TASK BRIEF
Below are the entries; set down each of them exactly.

━━━━━ RECORDS TO USE

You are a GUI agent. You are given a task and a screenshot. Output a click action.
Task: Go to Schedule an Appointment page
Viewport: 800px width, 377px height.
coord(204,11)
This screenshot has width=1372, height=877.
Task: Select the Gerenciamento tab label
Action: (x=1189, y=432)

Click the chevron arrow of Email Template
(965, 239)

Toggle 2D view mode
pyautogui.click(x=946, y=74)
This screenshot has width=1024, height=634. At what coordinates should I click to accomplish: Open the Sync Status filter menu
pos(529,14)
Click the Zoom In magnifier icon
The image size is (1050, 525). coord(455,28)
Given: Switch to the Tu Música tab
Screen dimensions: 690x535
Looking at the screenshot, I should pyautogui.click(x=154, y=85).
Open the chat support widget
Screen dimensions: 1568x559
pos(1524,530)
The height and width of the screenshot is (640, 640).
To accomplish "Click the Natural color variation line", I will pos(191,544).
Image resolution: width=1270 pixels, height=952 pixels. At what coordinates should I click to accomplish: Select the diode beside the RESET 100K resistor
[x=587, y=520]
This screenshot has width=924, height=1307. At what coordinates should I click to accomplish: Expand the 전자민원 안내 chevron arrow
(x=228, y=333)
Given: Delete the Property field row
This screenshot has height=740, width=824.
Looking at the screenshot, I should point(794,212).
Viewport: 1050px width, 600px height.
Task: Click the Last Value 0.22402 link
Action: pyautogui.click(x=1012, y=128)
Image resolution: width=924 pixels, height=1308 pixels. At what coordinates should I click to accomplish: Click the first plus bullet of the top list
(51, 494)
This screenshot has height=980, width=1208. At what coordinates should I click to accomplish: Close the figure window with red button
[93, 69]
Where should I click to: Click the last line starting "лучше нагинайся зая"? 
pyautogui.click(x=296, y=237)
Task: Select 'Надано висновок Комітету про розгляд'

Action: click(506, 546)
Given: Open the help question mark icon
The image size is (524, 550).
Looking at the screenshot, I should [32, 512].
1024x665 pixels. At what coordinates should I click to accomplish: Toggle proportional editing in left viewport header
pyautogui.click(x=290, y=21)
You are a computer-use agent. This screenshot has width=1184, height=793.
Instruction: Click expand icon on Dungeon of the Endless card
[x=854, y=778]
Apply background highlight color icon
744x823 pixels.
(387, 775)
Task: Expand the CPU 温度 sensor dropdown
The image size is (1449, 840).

━━━━━━━━━━

WRITTEN RESPONSE
You are a GUI agent. You are given a task and a screenshot. Output a click action.
Task: Go to Schedule an Appointment page
Viewport: 800px width, 377px height.
coord(204,11)
This screenshot has width=1372, height=877.
Task: Select the Gerenciamento tab label
Action: (x=1189, y=432)

Click the chevron arrow of Email Template
(965, 239)

Toggle 2D view mode
pyautogui.click(x=946, y=74)
This screenshot has width=1024, height=634. At what coordinates should I click to accomplish: Open the Sync Status filter menu
pos(529,14)
Click the Zoom In magnifier icon
The image size is (1050, 525). coord(455,28)
Given: Switch to the Tu Música tab
Screen dimensions: 690x535
Looking at the screenshot, I should pyautogui.click(x=154, y=85).
Open the chat support widget
Screen dimensions: 1568x559
pos(1524,530)
The height and width of the screenshot is (640, 640).
To accomplish "Click the Natural color variation line", I will pos(191,544).
Image resolution: width=1270 pixels, height=952 pixels. At what coordinates should I click to accomplish: Select the diode beside the RESET 100K resistor
[x=587, y=520]
This screenshot has width=924, height=1307. At what coordinates should I click to accomplish: Expand the 전자민원 안내 chevron arrow
(x=228, y=333)
Given: Delete the Property field row
This screenshot has height=740, width=824.
Looking at the screenshot, I should point(794,212).
Viewport: 1050px width, 600px height.
Task: Click the Last Value 0.22402 link
Action: pyautogui.click(x=1012, y=128)
Image resolution: width=924 pixels, height=1308 pixels. At what coordinates should I click to accomplish: Click the first plus bullet of the top list
(51, 494)
This screenshot has height=980, width=1208. At what coordinates should I click to accomplish: Close the figure window with red button
[93, 69]
Where should I click to: Click the last line starting "лучше нагинайся зая"? 
pyautogui.click(x=296, y=237)
Task: Select 'Надано висновок Комітету про розгляд'

Action: click(506, 546)
Given: Open the help question mark icon
The image size is (524, 550).
Looking at the screenshot, I should [32, 512].
1024x665 pixels. At what coordinates should I click to accomplish: Toggle proportional editing in left viewport header
pyautogui.click(x=290, y=21)
You are a computer-use agent. This screenshot has width=1184, height=793.
Instruction: Click expand icon on Dungeon of the Endless card
[x=854, y=778]
Apply background highlight color icon
744x823 pixels.
(387, 775)
Task: Expand the CPU 温度 sensor dropdown
The image size is (1449, 840).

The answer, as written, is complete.